U.S. Rep. Joaquin Castro, D-San Antonio, announced the pending release of Dr. Ezequiel Veliz on social media late Wednesday, April 15.
“Dr. Ezequiel Veliz will be home soon! He was in the states (sic) for nine years with his U.S. citizen husband and practicing medicine in an underserved South Texas community when ICE targeted him,” Castro said.
“He should have never been locked away. I’m glad to hear that he will be released and am grateful to all of the doctors and folks who spoke out,” he said.

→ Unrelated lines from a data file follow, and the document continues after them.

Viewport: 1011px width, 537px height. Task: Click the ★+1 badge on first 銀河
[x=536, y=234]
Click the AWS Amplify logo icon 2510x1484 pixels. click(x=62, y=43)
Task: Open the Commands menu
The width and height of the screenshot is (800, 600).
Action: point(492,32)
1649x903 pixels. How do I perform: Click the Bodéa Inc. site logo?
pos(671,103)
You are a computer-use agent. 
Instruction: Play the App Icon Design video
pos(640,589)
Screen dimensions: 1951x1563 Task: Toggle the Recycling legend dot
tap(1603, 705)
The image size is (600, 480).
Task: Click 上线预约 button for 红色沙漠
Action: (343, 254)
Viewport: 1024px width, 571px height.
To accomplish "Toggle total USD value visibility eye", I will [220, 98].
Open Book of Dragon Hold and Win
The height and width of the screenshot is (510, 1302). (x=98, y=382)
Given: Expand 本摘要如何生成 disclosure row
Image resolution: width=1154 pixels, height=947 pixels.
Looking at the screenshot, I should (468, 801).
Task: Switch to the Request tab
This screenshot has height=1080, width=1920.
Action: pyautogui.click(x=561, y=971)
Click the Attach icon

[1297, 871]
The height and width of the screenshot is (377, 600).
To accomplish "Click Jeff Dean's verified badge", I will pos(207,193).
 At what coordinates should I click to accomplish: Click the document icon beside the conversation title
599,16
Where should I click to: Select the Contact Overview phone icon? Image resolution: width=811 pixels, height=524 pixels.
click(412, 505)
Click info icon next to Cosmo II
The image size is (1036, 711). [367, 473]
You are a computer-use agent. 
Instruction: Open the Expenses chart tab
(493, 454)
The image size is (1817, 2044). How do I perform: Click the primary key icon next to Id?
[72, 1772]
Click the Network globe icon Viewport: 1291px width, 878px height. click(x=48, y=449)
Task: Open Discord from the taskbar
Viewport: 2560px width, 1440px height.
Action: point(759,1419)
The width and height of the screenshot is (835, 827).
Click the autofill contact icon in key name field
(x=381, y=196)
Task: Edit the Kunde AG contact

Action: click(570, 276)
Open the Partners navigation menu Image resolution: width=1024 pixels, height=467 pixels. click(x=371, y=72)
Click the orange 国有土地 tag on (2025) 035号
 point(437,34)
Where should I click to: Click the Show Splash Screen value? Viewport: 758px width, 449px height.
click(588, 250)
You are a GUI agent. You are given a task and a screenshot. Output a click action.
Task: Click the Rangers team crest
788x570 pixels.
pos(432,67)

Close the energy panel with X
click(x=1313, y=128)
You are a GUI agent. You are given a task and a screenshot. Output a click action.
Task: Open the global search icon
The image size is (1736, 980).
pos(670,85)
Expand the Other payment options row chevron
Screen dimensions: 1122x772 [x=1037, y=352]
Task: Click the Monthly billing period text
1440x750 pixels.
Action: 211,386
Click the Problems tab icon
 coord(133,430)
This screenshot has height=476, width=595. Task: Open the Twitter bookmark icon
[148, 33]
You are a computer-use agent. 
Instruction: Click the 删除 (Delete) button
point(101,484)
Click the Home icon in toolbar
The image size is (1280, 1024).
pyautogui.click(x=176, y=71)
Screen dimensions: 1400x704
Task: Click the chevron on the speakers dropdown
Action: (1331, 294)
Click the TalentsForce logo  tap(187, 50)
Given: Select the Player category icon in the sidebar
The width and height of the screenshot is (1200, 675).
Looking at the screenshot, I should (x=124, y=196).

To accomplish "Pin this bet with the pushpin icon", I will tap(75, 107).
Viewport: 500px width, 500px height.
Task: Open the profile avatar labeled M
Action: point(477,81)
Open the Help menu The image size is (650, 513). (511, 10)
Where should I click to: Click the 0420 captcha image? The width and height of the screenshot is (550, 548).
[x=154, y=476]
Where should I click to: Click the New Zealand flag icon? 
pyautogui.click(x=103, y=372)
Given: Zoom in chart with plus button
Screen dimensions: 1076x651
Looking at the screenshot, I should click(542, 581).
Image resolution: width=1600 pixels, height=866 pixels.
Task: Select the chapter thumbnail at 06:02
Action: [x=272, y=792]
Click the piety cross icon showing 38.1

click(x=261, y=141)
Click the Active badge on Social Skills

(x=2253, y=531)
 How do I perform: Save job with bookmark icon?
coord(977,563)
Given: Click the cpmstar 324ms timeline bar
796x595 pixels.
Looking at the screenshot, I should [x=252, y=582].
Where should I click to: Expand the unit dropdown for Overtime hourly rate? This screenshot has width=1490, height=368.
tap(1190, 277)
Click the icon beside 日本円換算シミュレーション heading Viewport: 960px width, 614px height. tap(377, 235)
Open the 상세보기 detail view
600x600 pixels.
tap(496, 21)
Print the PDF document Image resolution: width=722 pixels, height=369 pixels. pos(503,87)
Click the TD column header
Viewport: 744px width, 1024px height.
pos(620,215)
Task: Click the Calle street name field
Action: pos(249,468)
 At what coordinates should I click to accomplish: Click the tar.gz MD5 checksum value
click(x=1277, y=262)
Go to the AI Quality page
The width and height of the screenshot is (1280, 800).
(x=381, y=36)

Friends of the doctor who organized a GoFundMe to help pay for his legal fees confirmed the news.
“Joseph is on his way now to Laredo to bring (Veliz) home. The courts granted him bond prior to his actual court date next week,” Johnny Moreno, one of the campaign’s co-organizers, said, referring to Veliz’s husband, Joseph Williams.
“The important thing is that Ezequiel will be able to sleep comfortably at home until the process continues,” Moreno said.
Veliz and Williams had been traveling to Houston as part of a cross-state move when they were halted at the U.S. Border Patrol checkpoint in Sarita on Monday, April 6, according to a post Williams shared on Facebook. All vehicular traffic traveling north from the Valley must pass through the checkpoints, located along Interstate 69-C (also called U.S. 281) and Interstate 69-E (also called U.S. 77) about 60 miles north of the Valley’s population centers. Williams described how Border Patrol agents detained Veliz “because they believed he overstayed his visa.”
Veliz had a work permit that allowed him to serve at Knapp Medical Center in Weslaco while he completed UT Health RGV’s residency program. He had entered the country under a program that offered Venezuelan refugees temporary protected status — a protection that the Trump administration unilaterally revoked in October 2025.
MySA reached out to U.S. Customs and Border Protection for comment about Veliz’s detention but did not hear back by the time of publication. However, a CBP spokesperson told ABC affiliate, KRGV that Veliz’s pending green card application through his husband did not qualify as a valid visa.
A second Venezuelan doctor, Rubeliz “Bibi” Bolivar, remains detained after she and her 5-year-old daughter, a U.S. citizen, were taken into custody at McAllen International Airport on Saturday, April 11. Bolivar, who has been in the country for a decade, had been traveling to California for a scheduled asylum hearing. Just a few hours before news broke of Dr. Veliz’s pending release, the Mexican American Legislative Caucus issued a statement calling for both doctors to be released.
“We were told immigration enforcement would focus on the criminals, the ‘worst of the worst.’ These were neither. They were the best of the best,” MALC said.